Using the listing below, select the lines with the word "computer" and copy them.

[Start of Attachment]

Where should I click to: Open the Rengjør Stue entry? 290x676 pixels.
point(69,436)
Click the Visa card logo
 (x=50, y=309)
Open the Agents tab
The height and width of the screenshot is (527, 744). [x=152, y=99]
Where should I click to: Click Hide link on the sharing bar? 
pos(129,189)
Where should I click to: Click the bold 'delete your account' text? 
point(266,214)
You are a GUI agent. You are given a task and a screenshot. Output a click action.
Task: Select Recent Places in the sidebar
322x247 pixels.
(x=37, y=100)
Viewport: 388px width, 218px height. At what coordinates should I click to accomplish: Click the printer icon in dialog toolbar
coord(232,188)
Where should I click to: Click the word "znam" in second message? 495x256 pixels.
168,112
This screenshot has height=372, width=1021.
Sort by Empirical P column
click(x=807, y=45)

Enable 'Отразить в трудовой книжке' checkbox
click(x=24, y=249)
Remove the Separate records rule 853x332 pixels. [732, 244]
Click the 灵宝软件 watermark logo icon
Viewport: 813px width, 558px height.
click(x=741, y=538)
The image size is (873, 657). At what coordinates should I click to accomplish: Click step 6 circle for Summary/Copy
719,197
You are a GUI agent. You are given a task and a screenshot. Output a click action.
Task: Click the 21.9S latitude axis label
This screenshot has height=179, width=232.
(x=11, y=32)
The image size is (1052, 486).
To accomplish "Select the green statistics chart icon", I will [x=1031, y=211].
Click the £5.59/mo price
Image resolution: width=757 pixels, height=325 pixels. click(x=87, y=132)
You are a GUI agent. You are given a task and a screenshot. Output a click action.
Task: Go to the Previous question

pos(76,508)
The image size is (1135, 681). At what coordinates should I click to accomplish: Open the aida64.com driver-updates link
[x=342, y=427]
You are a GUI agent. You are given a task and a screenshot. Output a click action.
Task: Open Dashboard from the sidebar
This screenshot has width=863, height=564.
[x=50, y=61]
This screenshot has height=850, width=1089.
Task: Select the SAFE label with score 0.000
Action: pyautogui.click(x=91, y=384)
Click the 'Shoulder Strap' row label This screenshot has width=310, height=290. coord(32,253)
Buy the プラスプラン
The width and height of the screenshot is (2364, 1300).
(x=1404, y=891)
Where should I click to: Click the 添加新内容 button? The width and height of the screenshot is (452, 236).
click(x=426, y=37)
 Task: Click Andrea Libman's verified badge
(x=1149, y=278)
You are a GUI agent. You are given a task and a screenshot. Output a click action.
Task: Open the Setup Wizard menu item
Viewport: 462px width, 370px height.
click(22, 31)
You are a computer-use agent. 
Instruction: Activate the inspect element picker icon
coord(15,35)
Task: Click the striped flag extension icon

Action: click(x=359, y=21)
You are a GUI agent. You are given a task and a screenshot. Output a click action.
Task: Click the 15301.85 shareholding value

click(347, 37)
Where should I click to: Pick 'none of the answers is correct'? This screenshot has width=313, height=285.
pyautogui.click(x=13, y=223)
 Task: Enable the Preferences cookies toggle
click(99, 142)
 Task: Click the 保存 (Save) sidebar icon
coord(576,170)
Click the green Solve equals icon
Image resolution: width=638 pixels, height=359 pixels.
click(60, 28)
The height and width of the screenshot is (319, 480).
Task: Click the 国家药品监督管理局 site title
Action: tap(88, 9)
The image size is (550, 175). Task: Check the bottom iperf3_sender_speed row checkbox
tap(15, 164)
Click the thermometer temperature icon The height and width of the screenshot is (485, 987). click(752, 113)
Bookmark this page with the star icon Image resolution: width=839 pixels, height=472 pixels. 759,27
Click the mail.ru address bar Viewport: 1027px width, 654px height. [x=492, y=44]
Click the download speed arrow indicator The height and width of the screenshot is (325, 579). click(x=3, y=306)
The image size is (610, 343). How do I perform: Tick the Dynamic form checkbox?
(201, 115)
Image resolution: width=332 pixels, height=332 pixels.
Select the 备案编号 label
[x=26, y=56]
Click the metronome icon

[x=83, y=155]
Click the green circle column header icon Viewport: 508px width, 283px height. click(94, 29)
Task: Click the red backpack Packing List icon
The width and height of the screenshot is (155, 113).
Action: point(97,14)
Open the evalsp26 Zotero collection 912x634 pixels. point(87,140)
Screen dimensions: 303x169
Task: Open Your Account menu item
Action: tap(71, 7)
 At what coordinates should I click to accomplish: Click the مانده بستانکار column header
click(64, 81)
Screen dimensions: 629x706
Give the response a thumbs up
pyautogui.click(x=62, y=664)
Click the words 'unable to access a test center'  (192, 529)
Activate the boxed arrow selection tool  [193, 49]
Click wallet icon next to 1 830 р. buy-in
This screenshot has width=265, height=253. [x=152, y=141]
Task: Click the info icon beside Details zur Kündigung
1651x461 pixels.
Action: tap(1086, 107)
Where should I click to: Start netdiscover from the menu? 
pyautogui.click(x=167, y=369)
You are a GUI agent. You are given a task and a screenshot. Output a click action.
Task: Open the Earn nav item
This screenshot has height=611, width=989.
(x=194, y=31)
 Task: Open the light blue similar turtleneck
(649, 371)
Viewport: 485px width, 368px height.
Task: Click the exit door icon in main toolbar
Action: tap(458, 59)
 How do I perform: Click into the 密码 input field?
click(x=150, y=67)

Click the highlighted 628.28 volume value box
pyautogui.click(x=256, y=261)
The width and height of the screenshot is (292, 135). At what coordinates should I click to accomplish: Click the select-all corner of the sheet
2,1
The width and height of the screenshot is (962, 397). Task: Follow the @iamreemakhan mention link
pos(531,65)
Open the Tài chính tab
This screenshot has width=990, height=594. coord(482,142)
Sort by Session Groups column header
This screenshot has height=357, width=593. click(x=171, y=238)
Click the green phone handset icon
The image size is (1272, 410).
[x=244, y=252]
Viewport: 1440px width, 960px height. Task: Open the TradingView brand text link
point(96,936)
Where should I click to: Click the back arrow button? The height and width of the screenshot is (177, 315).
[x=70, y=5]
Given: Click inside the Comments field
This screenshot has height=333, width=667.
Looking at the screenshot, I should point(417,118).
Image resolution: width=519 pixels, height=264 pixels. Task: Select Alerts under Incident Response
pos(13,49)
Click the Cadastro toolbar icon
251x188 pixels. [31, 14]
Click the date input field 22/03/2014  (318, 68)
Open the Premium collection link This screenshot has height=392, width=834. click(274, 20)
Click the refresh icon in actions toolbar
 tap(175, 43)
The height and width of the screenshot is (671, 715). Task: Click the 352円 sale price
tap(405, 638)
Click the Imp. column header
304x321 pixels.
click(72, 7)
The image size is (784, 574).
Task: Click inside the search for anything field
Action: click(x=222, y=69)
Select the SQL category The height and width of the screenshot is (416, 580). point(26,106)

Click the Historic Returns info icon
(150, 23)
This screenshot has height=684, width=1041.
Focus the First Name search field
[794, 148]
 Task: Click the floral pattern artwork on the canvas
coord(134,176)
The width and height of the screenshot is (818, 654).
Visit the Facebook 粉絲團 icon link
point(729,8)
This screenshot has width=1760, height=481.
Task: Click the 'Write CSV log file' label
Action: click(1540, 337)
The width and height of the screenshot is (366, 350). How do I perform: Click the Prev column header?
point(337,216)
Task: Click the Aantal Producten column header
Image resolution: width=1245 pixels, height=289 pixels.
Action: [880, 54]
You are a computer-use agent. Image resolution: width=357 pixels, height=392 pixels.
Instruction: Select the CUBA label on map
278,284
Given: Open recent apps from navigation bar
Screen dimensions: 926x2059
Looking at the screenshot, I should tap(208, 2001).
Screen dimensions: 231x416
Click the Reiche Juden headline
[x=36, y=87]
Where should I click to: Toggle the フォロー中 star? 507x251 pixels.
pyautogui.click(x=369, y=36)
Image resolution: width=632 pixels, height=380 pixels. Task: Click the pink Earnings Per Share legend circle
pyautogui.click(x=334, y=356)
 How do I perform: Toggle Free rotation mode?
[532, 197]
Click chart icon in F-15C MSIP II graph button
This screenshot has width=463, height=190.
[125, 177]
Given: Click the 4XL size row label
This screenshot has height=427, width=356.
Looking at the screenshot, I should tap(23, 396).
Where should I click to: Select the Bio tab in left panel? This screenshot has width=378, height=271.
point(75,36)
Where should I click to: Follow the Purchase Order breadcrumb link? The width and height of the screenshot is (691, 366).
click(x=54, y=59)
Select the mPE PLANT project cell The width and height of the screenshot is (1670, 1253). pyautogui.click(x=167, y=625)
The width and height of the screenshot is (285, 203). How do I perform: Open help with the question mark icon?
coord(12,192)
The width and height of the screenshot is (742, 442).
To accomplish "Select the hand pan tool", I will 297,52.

[End of Attachment]

## Solution
You are a computer-use agent. 
You are a computer-use agent. Image resolution: width=357 pixels, height=392 pixels.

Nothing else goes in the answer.